DATA PROVIDED:

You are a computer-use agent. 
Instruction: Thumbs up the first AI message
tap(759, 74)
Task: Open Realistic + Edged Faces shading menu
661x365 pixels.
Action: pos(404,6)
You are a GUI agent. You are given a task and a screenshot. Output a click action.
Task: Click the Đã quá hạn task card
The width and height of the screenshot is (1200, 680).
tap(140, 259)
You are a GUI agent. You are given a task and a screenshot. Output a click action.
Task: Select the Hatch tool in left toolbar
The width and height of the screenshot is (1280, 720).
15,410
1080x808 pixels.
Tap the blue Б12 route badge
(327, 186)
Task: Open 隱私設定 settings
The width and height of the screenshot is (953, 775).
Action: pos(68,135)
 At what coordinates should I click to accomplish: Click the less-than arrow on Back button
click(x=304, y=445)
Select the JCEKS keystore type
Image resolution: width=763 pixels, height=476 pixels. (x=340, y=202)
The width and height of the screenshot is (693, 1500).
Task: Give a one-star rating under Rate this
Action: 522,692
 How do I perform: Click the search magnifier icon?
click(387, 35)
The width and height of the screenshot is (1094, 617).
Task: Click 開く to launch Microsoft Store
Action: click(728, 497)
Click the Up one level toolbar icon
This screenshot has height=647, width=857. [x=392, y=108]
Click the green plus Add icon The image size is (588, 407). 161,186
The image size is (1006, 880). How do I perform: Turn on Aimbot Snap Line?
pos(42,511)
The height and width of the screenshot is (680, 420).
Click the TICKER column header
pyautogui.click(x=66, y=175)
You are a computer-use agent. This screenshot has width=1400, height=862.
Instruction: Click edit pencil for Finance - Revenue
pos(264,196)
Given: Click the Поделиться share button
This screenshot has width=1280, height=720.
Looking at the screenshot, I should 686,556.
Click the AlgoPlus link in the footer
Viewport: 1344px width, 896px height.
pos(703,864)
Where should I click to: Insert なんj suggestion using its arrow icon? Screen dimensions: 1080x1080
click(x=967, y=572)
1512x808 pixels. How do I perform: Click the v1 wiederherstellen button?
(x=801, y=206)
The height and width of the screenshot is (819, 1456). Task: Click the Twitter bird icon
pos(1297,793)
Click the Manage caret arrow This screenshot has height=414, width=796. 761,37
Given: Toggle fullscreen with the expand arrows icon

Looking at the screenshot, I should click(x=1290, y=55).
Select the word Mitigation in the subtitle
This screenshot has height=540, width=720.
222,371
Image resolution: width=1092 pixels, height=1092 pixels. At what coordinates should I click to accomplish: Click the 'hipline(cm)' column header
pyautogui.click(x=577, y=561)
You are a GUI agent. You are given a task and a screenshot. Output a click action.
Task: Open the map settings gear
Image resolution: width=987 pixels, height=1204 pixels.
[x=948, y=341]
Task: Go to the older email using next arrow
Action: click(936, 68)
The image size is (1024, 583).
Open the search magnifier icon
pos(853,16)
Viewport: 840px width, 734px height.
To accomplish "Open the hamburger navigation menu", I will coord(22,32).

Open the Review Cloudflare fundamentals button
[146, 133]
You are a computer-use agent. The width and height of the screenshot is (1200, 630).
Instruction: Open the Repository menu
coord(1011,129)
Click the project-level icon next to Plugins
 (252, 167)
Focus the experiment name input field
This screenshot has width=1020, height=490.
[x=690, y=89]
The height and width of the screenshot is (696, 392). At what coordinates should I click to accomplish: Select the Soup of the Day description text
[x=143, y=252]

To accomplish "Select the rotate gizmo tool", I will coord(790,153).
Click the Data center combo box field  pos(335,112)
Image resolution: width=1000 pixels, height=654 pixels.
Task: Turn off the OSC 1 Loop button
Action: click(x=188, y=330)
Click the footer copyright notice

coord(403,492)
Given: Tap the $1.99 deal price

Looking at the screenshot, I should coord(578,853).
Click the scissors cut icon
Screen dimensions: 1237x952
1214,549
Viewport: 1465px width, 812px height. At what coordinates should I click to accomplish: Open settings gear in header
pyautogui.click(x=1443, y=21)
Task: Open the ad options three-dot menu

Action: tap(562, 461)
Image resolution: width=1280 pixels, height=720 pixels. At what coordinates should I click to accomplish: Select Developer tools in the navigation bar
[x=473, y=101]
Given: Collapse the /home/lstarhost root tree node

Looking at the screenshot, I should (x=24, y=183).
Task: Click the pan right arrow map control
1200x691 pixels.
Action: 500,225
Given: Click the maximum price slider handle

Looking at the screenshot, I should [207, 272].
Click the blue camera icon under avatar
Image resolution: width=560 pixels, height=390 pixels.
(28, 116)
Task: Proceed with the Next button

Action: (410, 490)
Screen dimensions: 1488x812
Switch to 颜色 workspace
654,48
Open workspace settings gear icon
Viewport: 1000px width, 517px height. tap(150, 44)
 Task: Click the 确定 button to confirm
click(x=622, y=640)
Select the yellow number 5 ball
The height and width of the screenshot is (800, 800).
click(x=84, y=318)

PROMPT:
Format all the lines above as a Markdown table, skipping blank lines, with a "Row" column for the row number and a "Line" column for the line itself.

PROBLEM SOLUTION:
| Row | Line |
|---|---|
| 1 | You are a computer-use agent.  |
| 2 | Instruction: Thumbs up the first AI message |
| 3 | tap(759, 74) |
| 4 | Task: Open Realistic + Edged Faces shading menu |
| 5 | 661x365 pixels. |
| 6 | Action: pos(404,6) |
| 7 | You are a GUI agent. You are given a task and a screenshot. Output a click action. |
| 8 | Task: Click the Đã quá hạn task card |
| 9 | The width and height of the screenshot is (1200, 680). |
| 10 | tap(140, 259) |
| 11 | You are a GUI agent. You are given a task and a screenshot. Output a click action. |
| 12 | Task: Select the Hatch tool in left toolbar |
| 13 | The width and height of the screenshot is (1280, 720). |
| 14 | 15,410 |
| 15 | 1080x808 pixels. |
| 16 | Tap the blue Б12 route badge |
| 17 | (327, 186) |
| 18 | Task: Open 隱私設定 settings |
| 19 | The width and height of the screenshot is (953, 775). |
| 20 | Action: pos(68,135) |
| 21 |  At what coordinates should I click to accomplish: Click the less-than arrow on Back button |
| 22 | click(x=304, y=445) |
| 23 | Select the JCEKS keystore type |
| 24 | Image resolution: width=763 pixels, height=476 pixels. (x=340, y=202) |
| 25 | The width and height of the screenshot is (693, 1500). |
| 26 | Task: Give a one-star rating under Rate this |
| 27 | Action: 522,692 |
| 28 |  How do I perform: Click the search magnifier icon? |
| 29 | click(387, 35) |
| 30 | The width and height of the screenshot is (1094, 617). |
| 31 | Task: Click 開く to launch Microsoft Store |
| 32 | Action: click(728, 497) |
| 33 | Click the Up one level toolbar icon |
| 34 | This screenshot has height=647, width=857. [x=392, y=108] |
| 35 | Click the green plus Add icon The image size is (588, 407). 161,186 |
| 36 | The image size is (1006, 880). How do I perform: Turn on Aimbot Snap Line? |
| 37 | pos(42,511) |
| 38 | The height and width of the screenshot is (680, 420). |
| 39 | Click the TICKER column header |
| 40 | pyautogui.click(x=66, y=175) |
| 41 | You are a computer-use agent. This screenshot has width=1400, height=862. |
| 42 | Instruction: Click edit pencil for Finance - Revenue |
| 43 | pos(264,196) |
| 44 | Given: Click the Поделиться share button |
| 45 | This screenshot has width=1280, height=720. |
| 46 | Looking at the screenshot, I should 686,556. |
| 47 | Click the AlgoPlus link in the footer |
| 48 | Viewport: 1344px width, 896px height. |
| 49 | pos(703,864) |
| 50 | Where should I click to: Insert なんj suggestion using its arrow icon? Screen dimensions: 1080x1080 |
| 51 | click(x=967, y=572) |
| 52 | 1512x808 pixels. How do I perform: Click the v1 wiederherstellen button? |
| 53 | (x=801, y=206) |
| 54 | The height and width of the screenshot is (819, 1456). Task: Click the Twitter bird icon |
| 55 | pos(1297,793) |
| 56 | Click the Manage caret arrow This screenshot has height=414, width=796. 761,37 |
| 57 | Given: Toggle fullscreen with the expand arrows icon |
| 58 | Looking at the screenshot, I should click(x=1290, y=55). |
| 59 | Select the word Mitigation in the subtitle |
| 60 | This screenshot has height=540, width=720. |
| 61 | 222,371 |
| 62 | Image resolution: width=1092 pixels, height=1092 pixels. At what coordinates should I click to accomplish: Click the 'hipline(cm)' column header |
| 63 | pyautogui.click(x=577, y=561) |
| 64 | You are a GUI agent. You are given a task and a screenshot. Output a click action. |
| 65 | Task: Open the map settings gear |
| 66 | Image resolution: width=987 pixels, height=1204 pixels. |
| 67 | [x=948, y=341] |
| 68 | Task: Go to the older email using next arrow |
| 69 | Action: click(936, 68) |
| 70 | The image size is (1024, 583). |
| 71 | Open the search magnifier icon |
| 72 | pos(853,16) |
| 73 | Viewport: 840px width, 734px height. |
| 74 | To accomplish "Open the hamburger navigation menu", I will coord(22,32). |
| 75 | Open the Review Cloudflare fundamentals button |
| 76 | [146, 133] |
| 77 | You are a computer-use agent. The width and height of the screenshot is (1200, 630). |
| 78 | Instruction: Open the Repository menu |
| 79 | coord(1011,129) |
| 80 | Click the project-level icon next to Plugins |
| 81 |  (252, 167) |
| 82 | Focus the experiment name input field |
| 83 | This screenshot has width=1020, height=490. |
| 84 | [x=690, y=89] |
| 85 | The height and width of the screenshot is (696, 392). At what coordinates should I click to accomplish: Select the Soup of the Day description text |
| 86 | [x=143, y=252] |
| 87 | To accomplish "Select the rotate gizmo tool", I will coord(790,153). |
| 88 | Click the Data center combo box field  pos(335,112) |
| 89 | Image resolution: width=1000 pixels, height=654 pixels. |
| 90 | Task: Turn off the OSC 1 Loop button |
| 91 | Action: click(x=188, y=330) |
| 92 | Click the footer copyright notice |
| 93 | coord(403,492) |
| 94 | Given: Tap the $1.99 deal price |
| 95 | Looking at the screenshot, I should coord(578,853). |
| 96 | Click the scissors cut icon |
| 97 | Screen dimensions: 1237x952 |
| 98 | 1214,549 |
| 99 | Viewport: 1465px width, 812px height. At what coordinates should I click to accomplish: Open settings gear in header |
| 100 | pyautogui.click(x=1443, y=21) |
| 101 | Task: Open the ad options three-dot menu |
| 102 | Action: tap(562, 461) |
| 103 | Image resolution: width=1280 pixels, height=720 pixels. At what coordinates should I click to accomplish: Select Developer tools in the navigation bar |
| 104 | [x=473, y=101] |
| 105 | Given: Collapse the /home/lstarhost root tree node |
| 106 | Looking at the screenshot, I should (x=24, y=183). |
| 107 | Task: Click the pan right arrow map control |
| 108 | 1200x691 pixels. |
| 109 | Action: 500,225 |
| 110 | Given: Click the maximum price slider handle |
| 111 | Looking at the screenshot, I should [207, 272]. |
| 112 | Click the blue camera icon under avatar |
| 113 | Image resolution: width=560 pixels, height=390 pixels. |
| 114 | (28, 116) |
| 115 | Task: Proceed with the Next button |
| 116 | Action: (410, 490) |
| 117 | Screen dimensions: 1488x812 |
| 118 | Switch to 颜色 workspace |
| 119 | 654,48 |
| 120 | Open workspace settings gear icon |
| 121 | Viewport: 1000px width, 517px height. tap(150, 44) |
| 122 |  Task: Click the 确定 button to confirm |
| 123 | click(x=622, y=640) |
| 124 | Select the yellow number 5 ball |
| 125 | The height and width of the screenshot is (800, 800). |
| 126 | click(x=84, y=318) |